Dataset entries:
· · · · · · ·

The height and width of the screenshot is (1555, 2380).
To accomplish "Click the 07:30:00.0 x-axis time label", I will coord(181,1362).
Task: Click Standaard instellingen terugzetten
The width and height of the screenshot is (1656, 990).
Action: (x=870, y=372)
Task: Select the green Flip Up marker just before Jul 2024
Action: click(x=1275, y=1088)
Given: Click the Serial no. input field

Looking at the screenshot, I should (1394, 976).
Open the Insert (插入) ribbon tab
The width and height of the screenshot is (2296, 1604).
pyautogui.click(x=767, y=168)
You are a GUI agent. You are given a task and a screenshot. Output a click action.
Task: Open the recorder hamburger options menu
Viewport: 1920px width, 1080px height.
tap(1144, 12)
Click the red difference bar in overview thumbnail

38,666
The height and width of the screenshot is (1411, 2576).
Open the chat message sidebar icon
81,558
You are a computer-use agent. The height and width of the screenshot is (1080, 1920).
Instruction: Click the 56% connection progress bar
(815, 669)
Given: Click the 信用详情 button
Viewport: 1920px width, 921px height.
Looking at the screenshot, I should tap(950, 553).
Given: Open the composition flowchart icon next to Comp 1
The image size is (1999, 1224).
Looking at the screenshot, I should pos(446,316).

· · · · · · ·

WORK TO BE COMPLETED >>
If a line in the records above contains the word "agent", copy it.

SOLUTION TO THIS PROBLEM >>
You are a GUI agent. You are given a task and a screenshot. Output a click action.
You are a computer-use agent. The height and width of the screenshot is (1080, 1920).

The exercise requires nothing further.